==== Extracted material

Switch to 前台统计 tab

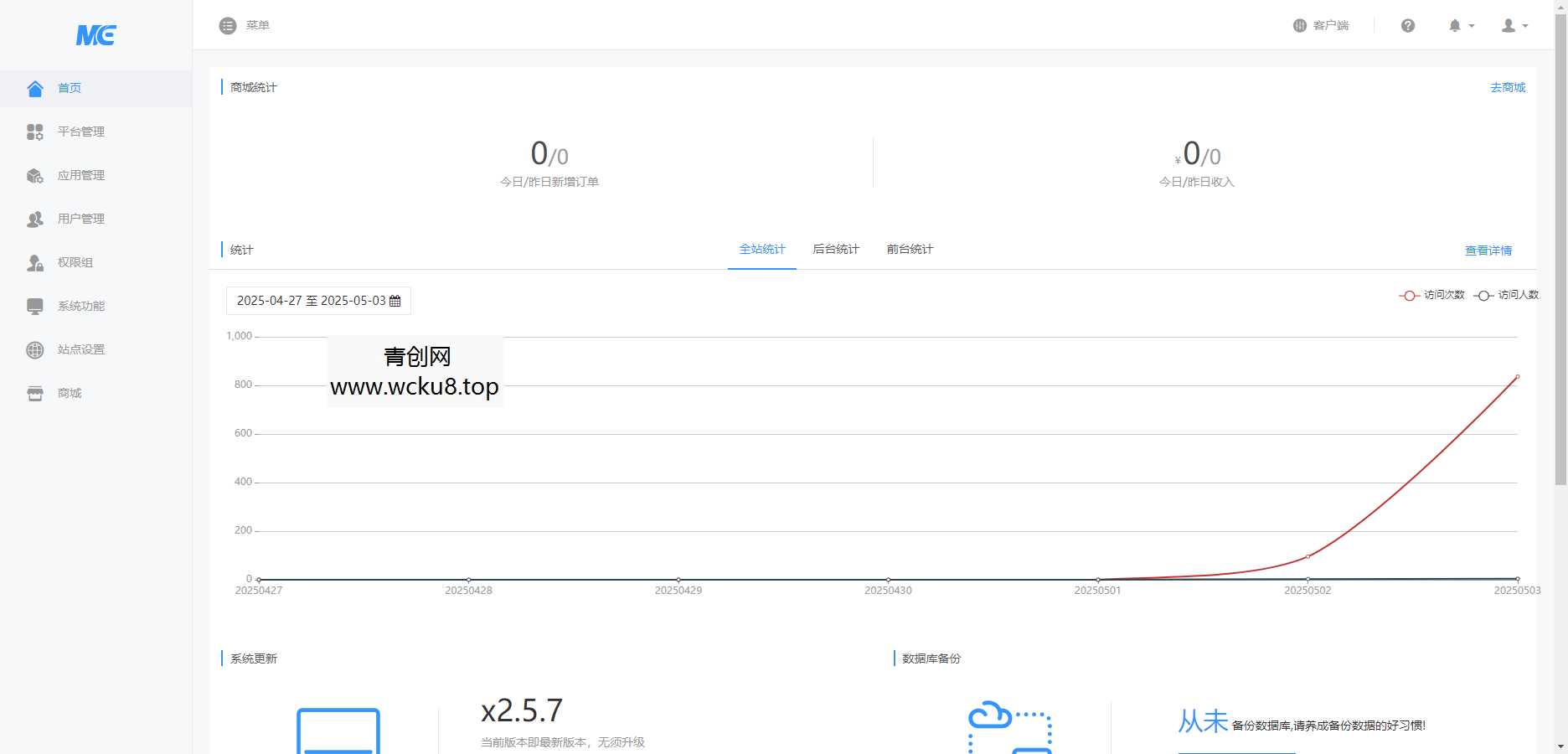point(910,250)
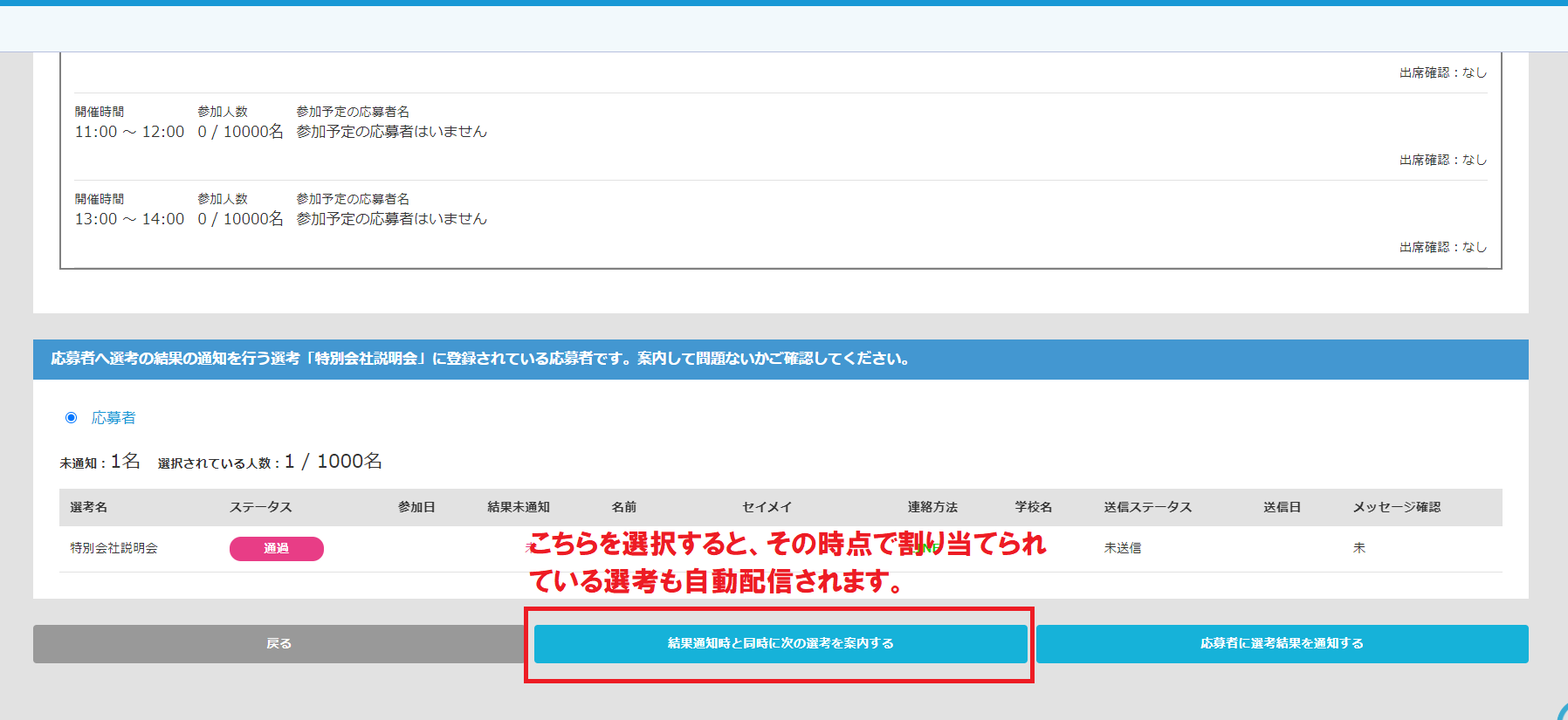Click the blue circle icon at bottom-right corner
This screenshot has width=1568, height=720.
pyautogui.click(x=1561, y=711)
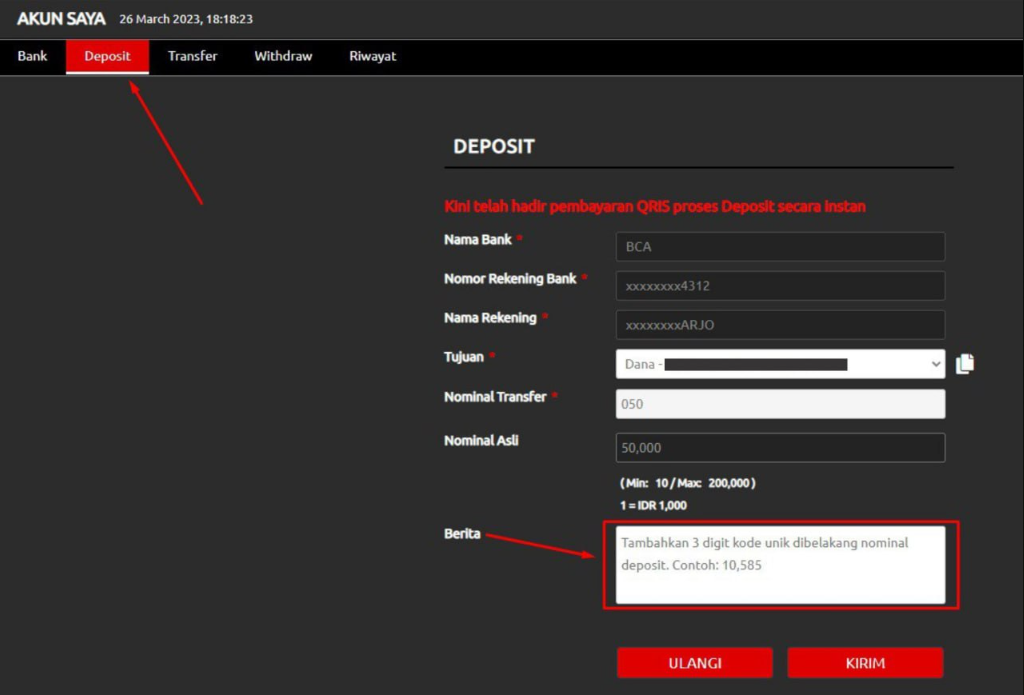Image resolution: width=1024 pixels, height=695 pixels.
Task: Focus the Nominal Transfer input field
Action: [780, 404]
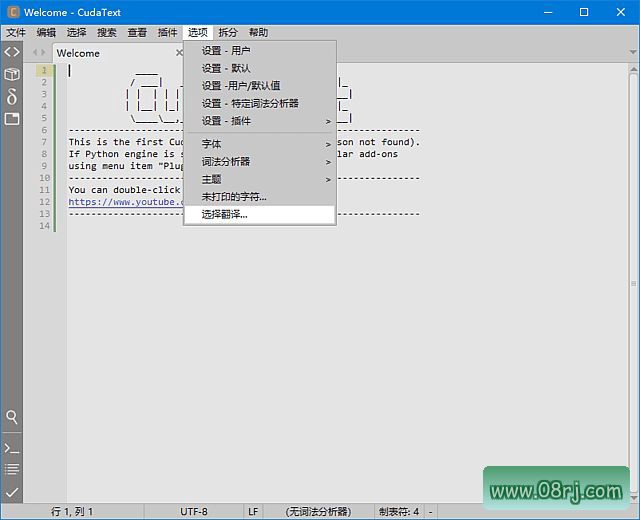The image size is (640, 520).
Task: Open the Tabs list sidebar icon
Action: click(x=11, y=118)
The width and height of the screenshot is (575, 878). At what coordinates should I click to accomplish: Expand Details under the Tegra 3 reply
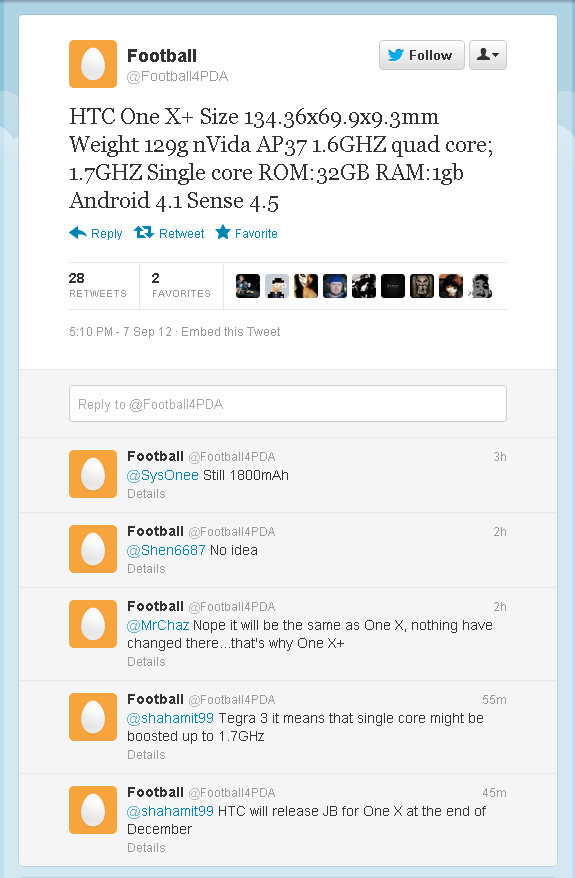click(x=146, y=755)
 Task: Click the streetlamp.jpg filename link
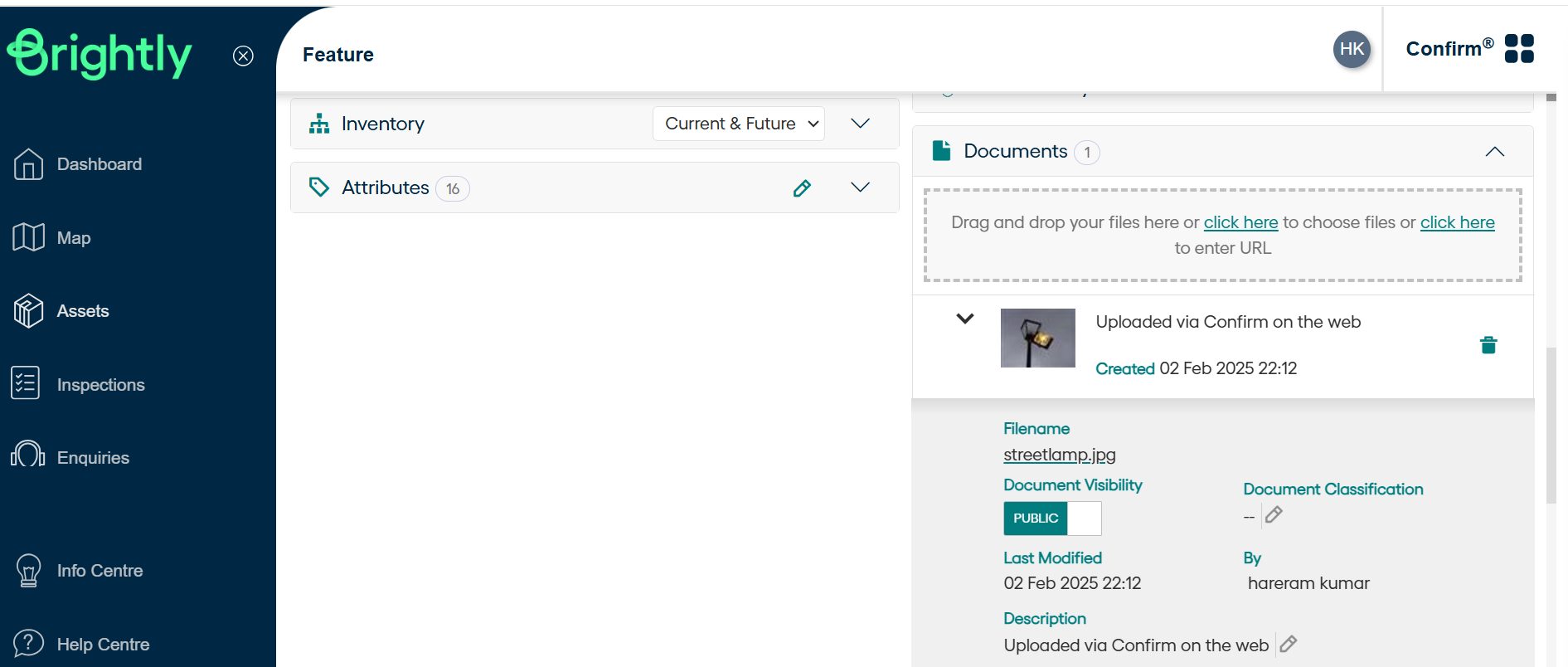(x=1060, y=455)
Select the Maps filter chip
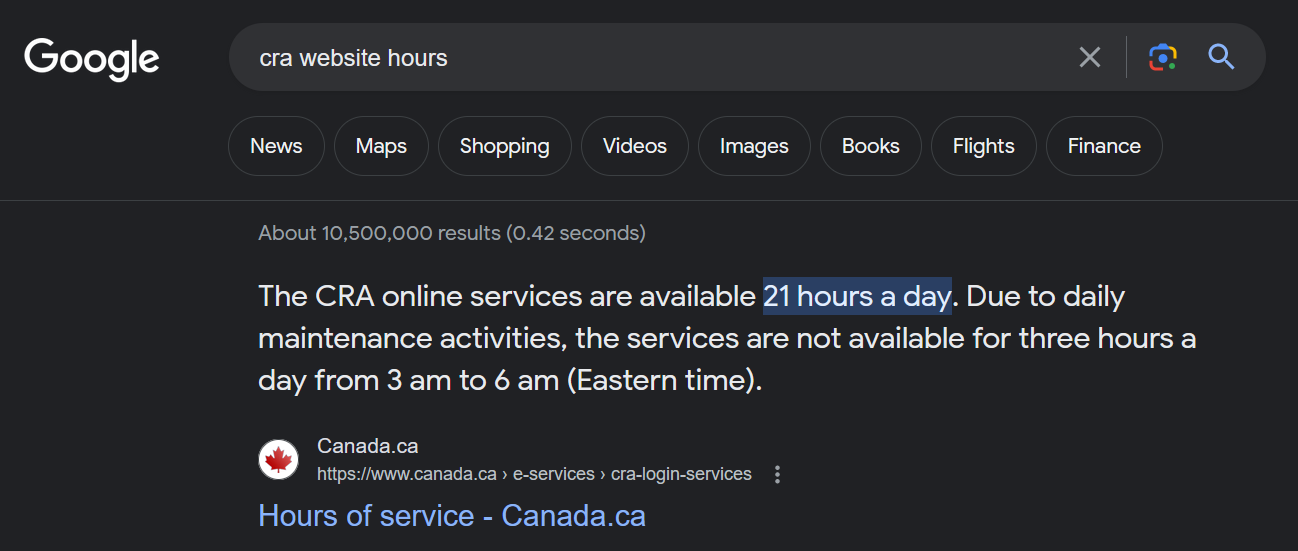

========

§ Work to be completed
Could you retype every record exactly, leaving the pictures out?

§ Task response
Switch to 前台统计 tab

point(910,250)
Click the blue circle icon at bottom-right corner
This screenshot has width=1568, height=720.
pyautogui.click(x=1561, y=711)
Image resolution: width=1024 pixels, height=695 pixels.
Task: Focus the Nominal Transfer input field
Action: [780, 404]
The image size is (640, 520).
Task: Open the Tabs list sidebar icon
Action: click(x=11, y=118)
The width and height of the screenshot is (575, 878). At what coordinates should I click to accomplish: Expand Details under the Tegra 3 reply
click(x=146, y=755)
 Task: Click the streetlamp.jpg filename link
(x=1060, y=455)
Select the Maps filter chip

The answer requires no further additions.